International career
- Years: Team / Apps / (Points)
- 1991–1992: France / 4 / (0)

Coaching career
- Years: Team
- 1999–2001: PUC
- 2001–2002: Racing Métro 92 Paris
- 2003–2004: PUC
- 2006: PUC

= Vincent Moscato =

France international rugby union player

Thierry Vincent Moscato, known as Vincent Moscato (born 28 July 1965) is a former French rugby union player as well as radio talk host and actor.

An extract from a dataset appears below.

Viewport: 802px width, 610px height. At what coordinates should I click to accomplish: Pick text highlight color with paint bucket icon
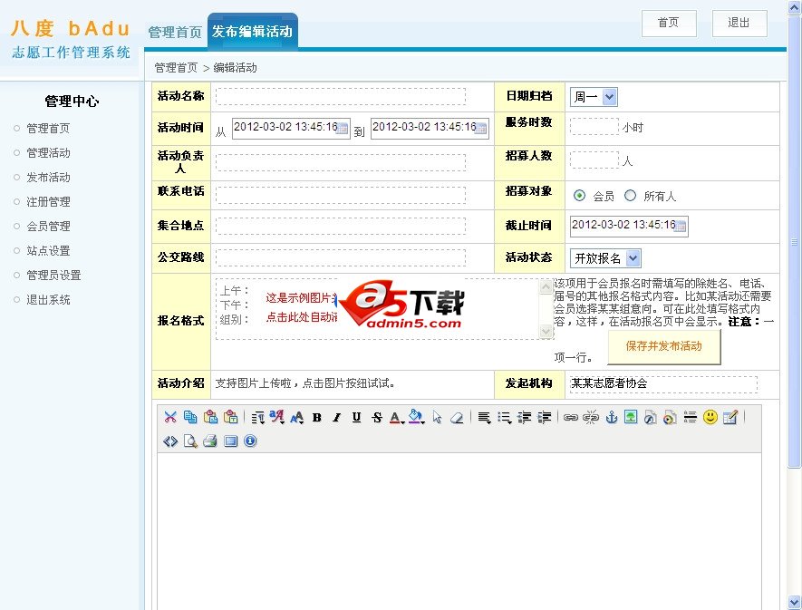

Moscato played as a hooker. He won the French Top 14 title with CA Bordeaux-Bègles Gironde in 1991, and he earned his first international cap on 22 June 1991 against Romania at Bucharest. He was sent off during a match against England at Parc des Princes in 1992 and never played for France again.

== Honours ==
- CA Bordeaux-Bègles Gironde
- French Rugby Union Championship:
  - Winner: 1991

- Brive
- Challenge Yves du Manoir:
  - Winner: 1996

- Stade Français
- French Rugby Union Championship:
  - Winner: 1998
- Coupe de France:
  - Winner: 1999

==Filmography==

| Year | Title | Role | Director | Notes |
| 1993 | Regarde-moi quand je te quitte | Rebecca's fiancé | Philippe de Broca | TV movie |
| 2001 | The Closet | Ponce | Francis Veber |  |
| Druids | Moscatos | Jacques Dorfmann |  |
| Voyance et manigance | Sahuc | Eric Fourniols |  |
| 2003 | Ruby & Quentin | Raffi | Francis Veber |  |
| À la petite semaine | The henchman | Sam Karmann |  |
| Les gaous | Gerard | Igor Sekulic |  |
| Allez la Saussouze! | Vincent | Eric Fourniols & Vincent Manniez | TV series |
| 2004 | 36 Quai des Orfèvres | Jenner | Olivier Marchal |  |
| Albert est méchant | The vigil | Hervé Palud |  |
| 2005 | Malone | The cabaret owner | Franck Apprederis | TV series (1 episode) |
| 2006 | Un ticket pour l'espace | The vigil | Éric Lartigau |  |
| 2007 | Le tuteur | Marcello | Jean Sagols | TV series (1 episode) |
| 2008 | Asterix at the Olympic Games | Goth | Frédéric Forestier & Thomas Langmann |  |
| 2010 | Camping 2 | Mario | Fabien Onteniente |  |
| Protéger & servir | Schmidt | Éric Lavaine |  |
| 2011 | Le fils à Jo | Pompon | Philippe Guillard |  |
| 2012 | Asterix and Obelix: God Save Britannia | Pilliébax | Laurent Tirard |  |
| 2013 | Vive la France | Uncle Momo | Michaël Youn |  |
| 2015 | On voulait tout casser | Tony | Philippe Guillard |  |
| 2016 | Léo Mattéï, Brigade des Mineurs | Éric Guillard | Sébastien Cirade | TV series (1 episode) |

==Theater==

| Year | Title | Author | Director | Notes |
|---|---|---|---|---|
| 1999 | Un poulet dans la mêlée |  |  | Théâtre Montmartre-Galabru |
| 2008 | Oscar | Claude Magnier [fr] | Philippe Hersen | Théâtre du Gymnase Marie Bell |
| 2009 | Le Siècle sera Féminin ou ne sera pas | Dominique Coubes & Nathalie Vierne | Dominique Coubes & Nathalie Vierne | Théâtre du Gymnase Marie Bell |
| 2010–2013 | Moscato one man chaud | Éric Carrière, Vincent & Krystel Moscato | Éric Carrière | Tour |
| 2014–2018 | Moscato au galop | Frédéric Pouhier, Vincent & Krystel Moscato | Krystel Moscato | Tour |

==Radio==

Since 2007, He is a sport radio talk host with RMC, his daily show is called "Super Moscato Show".